Hidden GPT 4 Turbo charge for requests?

Hello, I fail to understand pricing model for gpt-4.
Documentation says $0.03 per 1k input tokens and $0.06 per 1k output tokens.
I tested with several requests which are in total total { inputTokens: 3746, outputTokens: 1743}. The price suppose to be $0.22.
But when I look in dashboard, it says the price is $0.38. It adds GPT 4 Turbo.
So it seems like it it also charges:
(inputTokens + outputTokens) / 1000 * $0.03 (gpt-4-1106-preview output price). Which in my case is $0.16

Is there a hidden charge for turbo on top of regular gpt-4 ?

Hi and welcome to the Developer Forum!

From the playground and from code you can specify which model you wish to use, it seems that you (or someone with your API key) have made some calls with GPT-4 standard and some with GPT-4-Turbo.
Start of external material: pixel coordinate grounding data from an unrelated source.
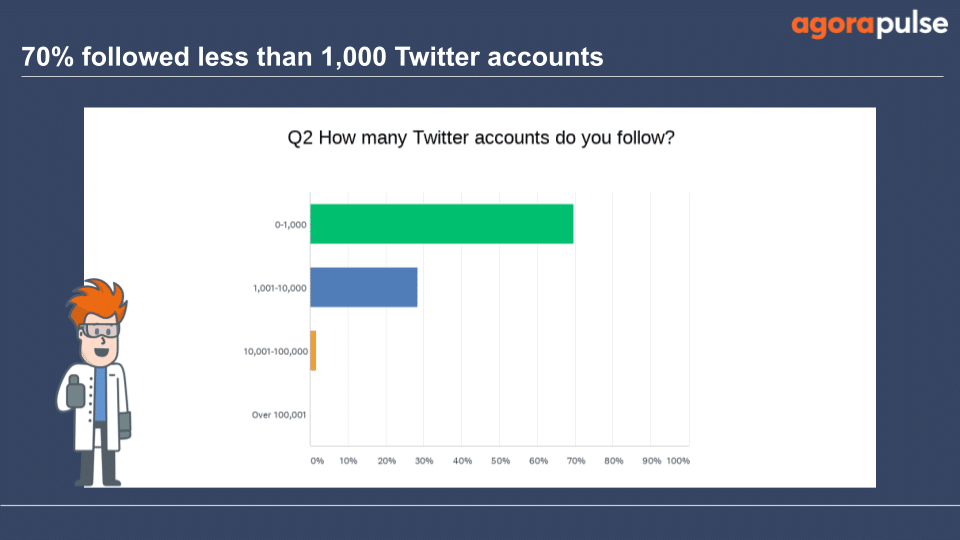Click the 1,001-10,000 axis label
Screen dimensions: 960x540
click(x=279, y=288)
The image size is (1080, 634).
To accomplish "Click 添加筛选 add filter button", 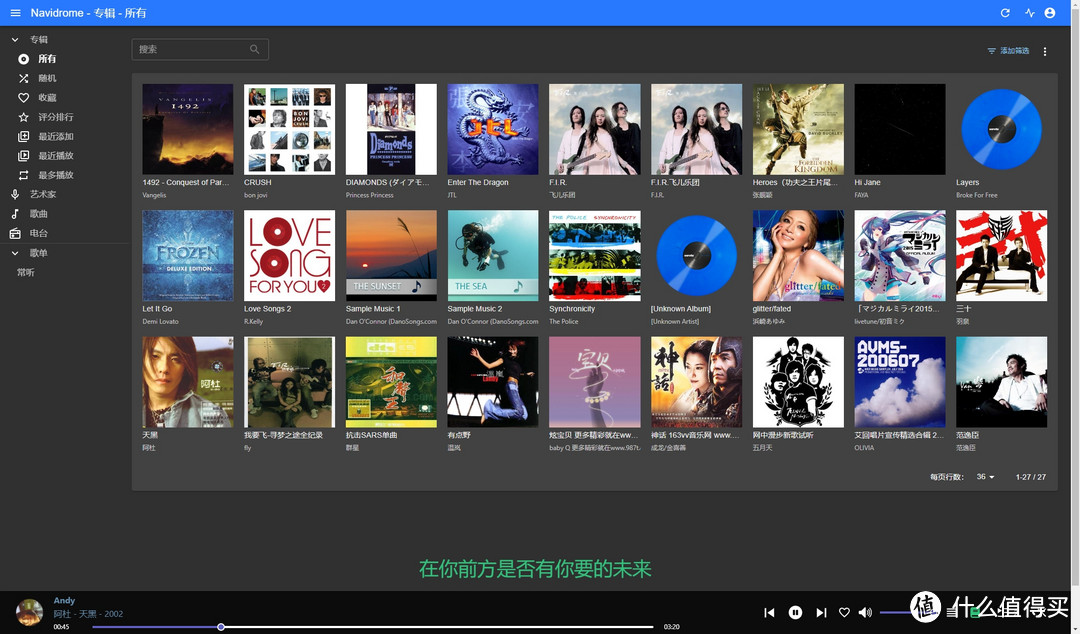I will point(1008,51).
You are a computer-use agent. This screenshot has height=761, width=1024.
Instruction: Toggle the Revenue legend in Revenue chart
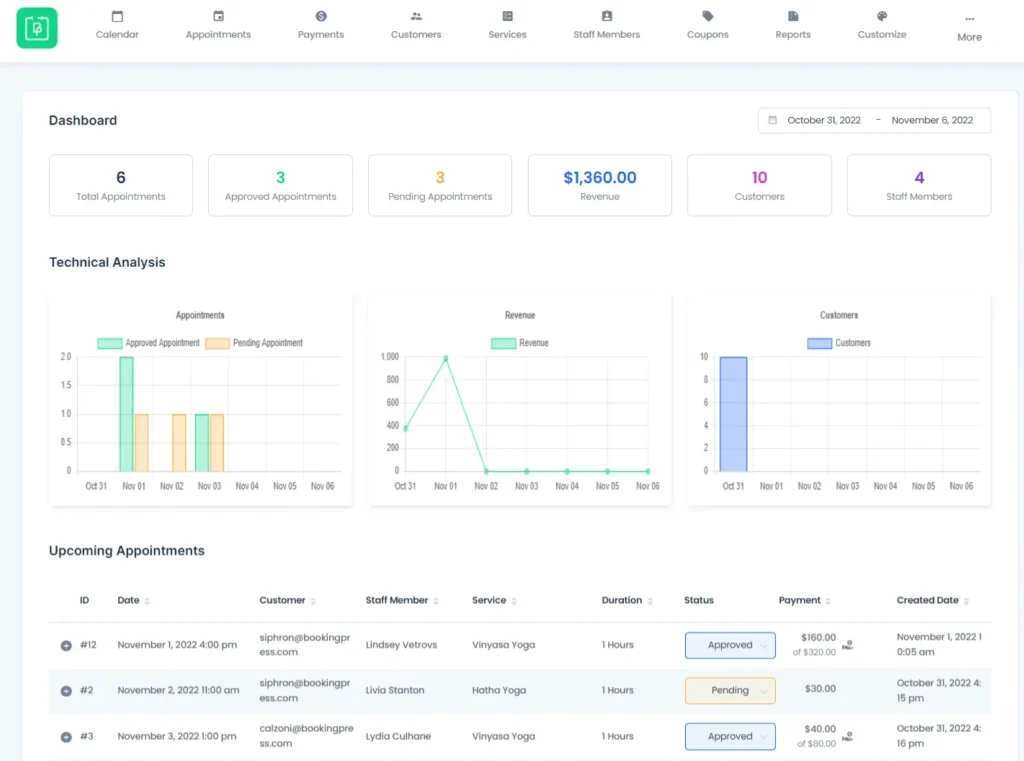coord(520,342)

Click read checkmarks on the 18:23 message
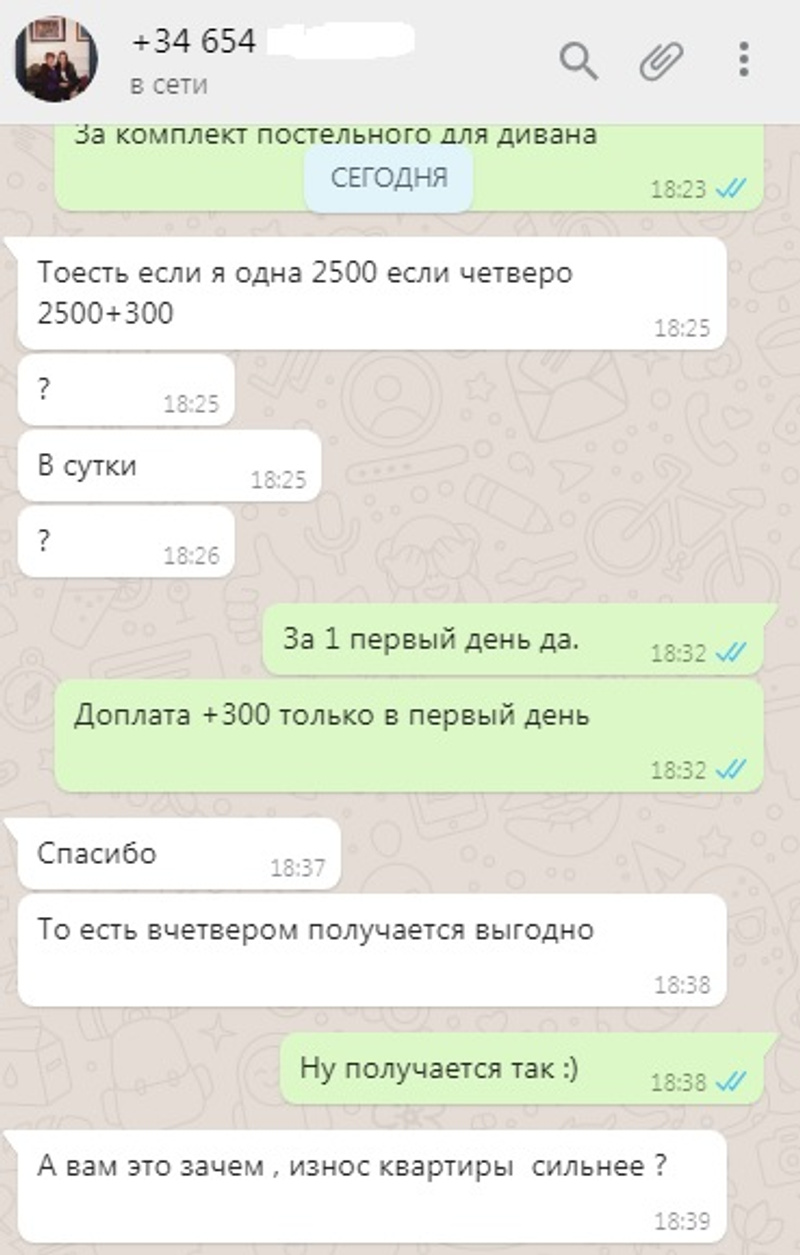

I am using only gpt-4 through the openai lib, hence the confusion. How come it adds gpt-4 turbo on top. There are no places in my code where I use gpt-4 turbo

Someone is using GPT-4 Turbo, is your API key in an application that is public, have you used it in any 3rd party bring your own key applications, are there other people in your organisation, have you tried the playground?

These are all potential sources for the GPT-4-Turbo usage, there is no method that would cause GPT-4-Turbo to be used if you simply made GPT-4 API calls, have you perhaps experimented with assistants?

My guess is that you are miscounting tokens.

If you are interacting with the model in a chat-like interface you need to count the tokens for each message, each time it is sent.

So, I send you message A, you respond with message B.

I send you message C, and I include messages A and B in the context window and you respond with message D.

Then the total tokens will be,

  • Input: A + A + B + C
  • Output: B + D

Most people I’ve seen with what they think are billing irregularities are not properly counting the context every time they send it and expect the total exchange should be,

  • Input: A + C
  • Output: B + D

Leading to the observed discrepancy.

My app is local, there are people in the org but they were not using open ai services. I have sent 6 requests via the app. And I see 6 requests in activity log. There are no mentions of gpt-4 turbo in my code at all. Never used it. But dashboard says that it goes along with my gpt-4 requests.
I am using system role and pass context (previous questions/answers) to the api when I make those calls. Could it be that gpt-4 turbo is used to “understand” the context that I pass and thus the additional charge? Because I thought that for context it is considered as regular input token

I count all the tokens that I pass and receive. And my internal token calculation of tokens is equal to what I see in the dashboard. The confusion is that there are 2 models (you can see on my screenshot) for some reason, even though I only use gpt 4

Then the only explanation is that in addition to the calls you are aware of making, you or someone else used your API key to access the gpt-4-1106-preview endpoint.